Centro Pecci di Prato: sostituita la bandiera d’artista ma nessuno se ne accorge

Al posto di Is is my world? è comparsa la versione satirica – quasi un meme – della bandiera dell’artista Rirkrit Tiravanija Fear Eats the Soul

Lo scorso agosto due uomini hanno ammainato la bandiera del collettivo artistico italiano  Kinkaleri che svettava nel piazzale davanti al Centro Pecci di Prato, l’hanno sostituita e hanno consegnato l’originale al ristorante nel museo. Nessuno se n’è accorto per mesi. Non solo: al posto di Is it my world?, la più grande delle bandiere mai issate sul pennone del museo d’arte contemporanea, è stata posta un’altra bandiera, la versione satirica di un’opera dell’artista Rirkrit Tiravanija, Fear Eats the Soul, esposta sempre al museo di Prato proprio l’anno scorso.
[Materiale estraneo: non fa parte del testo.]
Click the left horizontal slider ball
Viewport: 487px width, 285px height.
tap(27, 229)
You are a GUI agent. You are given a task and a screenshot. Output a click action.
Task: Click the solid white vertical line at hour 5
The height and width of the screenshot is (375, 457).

Ne condivide il nome in italiano La paura mangia l’anima, stampato a lettere cubitali su un grande tramonto, a cui però sono stati aggiunti diversi elementi propri dei “baby boomer” presi in prestito dalla meme culture: una grande scritta verde recita “Buongiorno”, c’è un’emoticon con la faccia triste, un alce e un orso bianco.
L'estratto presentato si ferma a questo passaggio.